After an immensely successful nursing career as Director of Nursing at Sydney Hospital 1962 –1974, Director of Nursing NSW Health Commission 1974 –1977; Board Member International College of Nursing; Board Member International Council of Nursing (Geneva) she then spent many years in two nursing homes that paradoxically differed markedly in the care the nursing staff offered. It is the hope of those supporting the Fund that the dignity and comfort of men and women in similar circumstances can be improved through the education of and pastoral care of nurses and other care staff that work unrecognised in an often-undervalued sector.
Since its formation in 2002 The Rodmell Fund has provided education to well over one thousand nurses in the field of Aged Care with seminars in Dementia and Alzheimer’s, Pain Management, Palliative Care and Hearing Loss.

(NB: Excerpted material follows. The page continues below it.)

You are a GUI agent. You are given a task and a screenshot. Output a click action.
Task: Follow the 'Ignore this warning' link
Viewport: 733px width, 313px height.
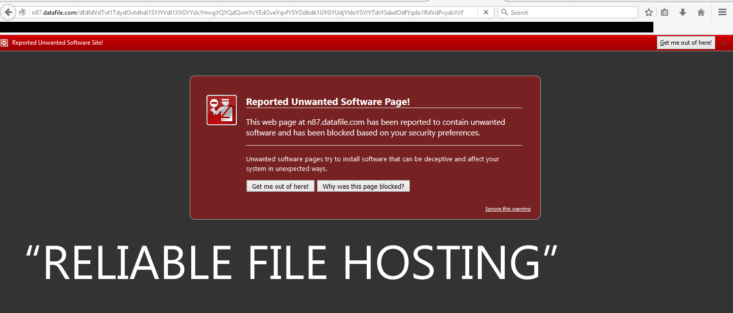[x=508, y=209]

The Rodmell Fund has an Advisory Committee made up of a Specialist Geriatrician, a Medical Specialist in Palliative Medicine, Clinical Nurse, Program Officer Aged Care Rural Palliative Care, and two Directors of Nursing. This body of health care professionals, including doctors and nurses, advise the Rodmell Fund on matters pertaining to training.
Started and administered from the Southern Highlands of NSW, recent outreach has been initiated into the Upper Lachlan Shire, Goulburn Mulwarree and Wollondilly Shire, with enthusiastic responses. The need for rural community nursing support is very great. We aim to address this need as our priority.
We are now seeking support in the way of “local fundraising committees” to help us fund our expansion into rural communities – communities often as small as 350 people with a 40 bed nursing home, who just don’t have the people or community wealth to fully bear the vital support that the nurses and carers need.
The Rodmell Fund holds Deductible Gift Recipient status by the Australian Tax Office. It is incorporated under the Associations Act and is a Registered Charity. Donations over $2.00 are Tax Deductible. We have no paid staff or administrators. Every cent of every dollar raised goes to the education and care of our nurses, and making them realise how essential they are in the lives of so many older Australians.
In an obituary published in the Sydney Morning Herald in November 2000, Joyce Rodmell was described as “one of the most notable directors of nursing in modern times…[and the] changes she introduced [in the 1960s and 70s] took many years for others to follow.”
Joyce Rodmell was a visionary and a reformer. She believed nurses had their own role to play and not a subservient one. She saw nurses as a vital part of the health team, and worked assiduously to ensure that the nursing staff recognised their own worth in health care.
JOYCE CROSSON RODMELL OBE, CNA, FNSWCN 1917 – 2000.
JANICE MARGARET JONES OAM, AICA The President of the Rodmell Fund from 2002 to 2018, Jan Jones, was awarded an ORDER OF AUSTRALIA MEDAL in the Australia Day Honours January 2018.